**READING TEXT**
···

Referring to FIG. 8A, the conventional TN mode LCD device shows Δx of 0.25 and Δy of 0.15 with respect of an orange spectrum of light. On the contrary, the LCD device of the present invention shows Δx of 0.11 and Δy of 0.05.

FIG. 9A is a chromaticity diagram illustrating a color shift regarding black in a conventional TN mode LCD device, and FIG. 9B is a chromaticity diagram illustrating a color shift regarding black in an LCD device according to an exemplary embodiment of the present invention.

Referring to FIG. 9A, the conventional TN mode LCD device shows Δx of 0.20 and Δy of 0.19 with respect of a black spectrum of light. On the contrary, the LCD device of the present invention shows Δx of 0.07 and Δy of 0.08.

As can be seen in FIGS. 7A to 9B, the color shift was reduced by the factor of 50% or less, and the view angles were improved in the upper, lower, left, and right directions in the LCD device of the present invention.

FIG. 10A is a graph illustrating a relationship of brightness and gray scale depending on the view angle of a conventional TN mode LCD device, and FIG. 10B is a graph illustrating a relationship of brightness and gray scale depending on the view angle of an LCD device according to an exemplary embodiment of the present invention. In FIGS. 10A and 10B, the horizontal axis refers to view angles, and the vertical axis refers to the brightness. The gray scale includes 45, 90, 135, 180, 225, and 255.

Referring to FIG. 10A, gray scales 225, 180, and 135 are inverted around the right view angles of approximately 18 degrees to approximately 31 degrees. A brightness inversion can also be seen around the left view angles of approximately 10 degrees to approximately 45 degrees. It can also be seen the brightness is asymmetrical in the left and right view angles.

In contrast, the LCD device of the present invention includes the symmetrical brightness distribution in the left and right view angles as shown in FIG. 10B. In addition, any brightness inversion does not occur all over the left and right view angles.

Accordingly, as seen from a side, the LCD device may show reduced brightness, but not any brightness inversion.

FIG. 11A is a plan view illustrating a polarizer included in a conventional LCD device.

Referring to FIG. 11A, the conventional TN mode LCD device has the rubbing direction of the alignment layer oriented diagonally, for example, in the angled direction of about 30 degrees to about 60 degrees. However such a construction may cause a loss near an end 105 of the polarizer 100 upon manufacturing, since one of the first polarizer and second polarizer needs to be designed so that its polarization axis is in parallel with the rubbing direction.

FIG. 11B is a plan view illustrating a polarizer included in an LCD device according to an exemplary embodiment of the present invention.

The LCD device of the present invention may rub the alignment layer in the horizontal or vertical rubbing direction. The horizontal or vertical rubbing direction based on the LCD panel 10 may prevent any damage to the end 45 of the polarizer 40 since the polarizer 40 may be cut horizontally or vertically with respect to the polarization axis.

As described above, the exemplary LCD device of the present invention may improve the view angle and visibility by forming a diffusion adhesive layer 60 on a polarizer 50 to cause a forward diffusion.

The exemplary LCD device of the present invention may improve the brightness by providing a prism pattern on the backlight unit 20 to enhance the light collection efficiency

The exemplary LCD device of the present invention may improve the visibility by forming the anti-reflection layer 80 on the diffusion adhesive layer 60.While the present invention has been shown and described with reference to some exemplary embodiments thereof, it should be understood by those of ordinary skill in the art that various changes in form and detail may be made therein without departing from the spirit and scope of the present invention as defined by the appending claims.

···

**TASK INSTRUCTIONS**
- 1) In the LCD device text, what Δx and Δy values does the conventional TN mode device show for black?
- 2) Please extend the LCD device text, starting from where it stops.
You won't need the listing for this work.

···

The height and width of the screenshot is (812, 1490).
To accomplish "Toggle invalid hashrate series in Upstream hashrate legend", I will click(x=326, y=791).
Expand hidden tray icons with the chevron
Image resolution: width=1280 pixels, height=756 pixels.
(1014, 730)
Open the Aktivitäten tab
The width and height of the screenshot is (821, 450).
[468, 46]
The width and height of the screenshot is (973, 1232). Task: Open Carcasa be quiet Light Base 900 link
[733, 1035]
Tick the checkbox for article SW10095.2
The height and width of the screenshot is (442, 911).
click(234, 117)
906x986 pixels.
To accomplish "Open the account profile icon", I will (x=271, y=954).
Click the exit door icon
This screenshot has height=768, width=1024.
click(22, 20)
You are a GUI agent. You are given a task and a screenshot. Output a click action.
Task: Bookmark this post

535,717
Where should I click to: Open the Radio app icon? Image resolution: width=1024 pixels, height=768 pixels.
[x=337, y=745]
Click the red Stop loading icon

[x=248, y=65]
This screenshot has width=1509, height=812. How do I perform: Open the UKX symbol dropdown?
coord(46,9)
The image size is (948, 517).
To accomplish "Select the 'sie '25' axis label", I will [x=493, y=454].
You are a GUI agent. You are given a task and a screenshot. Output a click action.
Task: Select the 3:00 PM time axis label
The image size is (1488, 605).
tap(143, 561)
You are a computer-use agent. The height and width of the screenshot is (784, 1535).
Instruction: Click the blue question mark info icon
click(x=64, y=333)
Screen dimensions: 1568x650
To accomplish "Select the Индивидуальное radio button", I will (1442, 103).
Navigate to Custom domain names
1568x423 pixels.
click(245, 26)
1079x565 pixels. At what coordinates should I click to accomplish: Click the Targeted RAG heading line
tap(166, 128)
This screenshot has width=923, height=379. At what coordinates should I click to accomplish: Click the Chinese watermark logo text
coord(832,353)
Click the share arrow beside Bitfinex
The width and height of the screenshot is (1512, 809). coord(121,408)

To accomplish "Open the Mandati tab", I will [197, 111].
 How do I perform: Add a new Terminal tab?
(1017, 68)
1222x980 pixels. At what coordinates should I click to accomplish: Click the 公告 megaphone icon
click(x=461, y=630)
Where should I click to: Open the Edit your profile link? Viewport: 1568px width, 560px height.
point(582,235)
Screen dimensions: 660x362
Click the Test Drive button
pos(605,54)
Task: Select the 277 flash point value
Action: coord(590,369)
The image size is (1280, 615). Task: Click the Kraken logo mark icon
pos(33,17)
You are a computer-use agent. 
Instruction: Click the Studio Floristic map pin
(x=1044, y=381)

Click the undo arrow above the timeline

···

**ANSWERS IN ORDER**
- 1) Δx of 0.20 and Δy of 0.19.

- 2)
Claims

1. A polarizer comprising:

a polarization layer which polarizes light;

a support layer formed on at least one side of the polarization layer; and

a diffusion adhesive layer formed on the polarization layer, which diffuses light incident from the polarization layer and prevents a diffused reflection of light incident from an opposite direction of the polarization layer.

2. The polarizer of claim 1, wherein the diffusion adhesive layer comprises transparent diffusion particles including at least one of silica beads and polymer beads.

3. The polarizer of claim 2, wherein the diffusion adhesive layer comprises a haze of approximately 80% to approximately 90%.

4. The polarizer of claim 3, wherein the diffusion adhesive layer comprises a thickness of approximately 15 μm to approximately 25 μm.

5. The polarizer of claim 1, further comprising:

an anti-reflection layer formed on the diffusion adhesive layer which blocks and prevents a diffused reflection of externally incident light.

6. The polarizer of claim 5, wherein the anti-reflection layer comprises a transparent high molecular material including at least one of polyethylene terephthalate and copolymer.

7. The polarizer of claim 6, wherein the anti-reflection layer comprises a thickness of approximately 25 μm to approximately 100 μm.

8. A display device comprising:

a display panel to display an image;

a backlight unit formed under the display panel which supplies light to the display panel;

a first polarizer formed between the display panel and the backlight unit which polarizes light; and

a second polarizer formed on the display panel which polarizes light and comprising:

a diffusion adhesive layer which diffuses light incident from the backlight unit and blocks and prevents a diffused reflection of externally incident light.

9. The display device of claim 8, wherein the diffusion adhesive layer comprises transparent diffusion particles comprises at least one of silica beads and polymer beads.

10. The display device of claim 9, wherein the diffusion adhesive layer comprises a haze of approximately 80% to approximately 90%.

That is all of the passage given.